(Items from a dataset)

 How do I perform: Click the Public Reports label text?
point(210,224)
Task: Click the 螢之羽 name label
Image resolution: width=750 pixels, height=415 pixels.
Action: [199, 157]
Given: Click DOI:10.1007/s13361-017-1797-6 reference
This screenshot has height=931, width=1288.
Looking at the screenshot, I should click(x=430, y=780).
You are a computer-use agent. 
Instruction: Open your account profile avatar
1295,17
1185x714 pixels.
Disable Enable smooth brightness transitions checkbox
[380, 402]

---

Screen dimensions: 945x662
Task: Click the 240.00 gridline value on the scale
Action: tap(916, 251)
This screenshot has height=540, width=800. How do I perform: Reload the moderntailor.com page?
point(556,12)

▶ [WORK REQUEST]:
Please return the lines above that run from the line containing "Given: Click DOI:10.1007/s13361-017-1797-6" to the line containing "1185x714 pixels.", inclusive, exactly and with no other lines.

▶ [RESPONSE FOR THIS EXERCISE]:
Given: Click DOI:10.1007/s13361-017-1797-6 reference
This screenshot has height=931, width=1288.
Looking at the screenshot, I should click(x=430, y=780).
You are a computer-use agent. 
Instruction: Open your account profile avatar
1295,17
1185x714 pixels.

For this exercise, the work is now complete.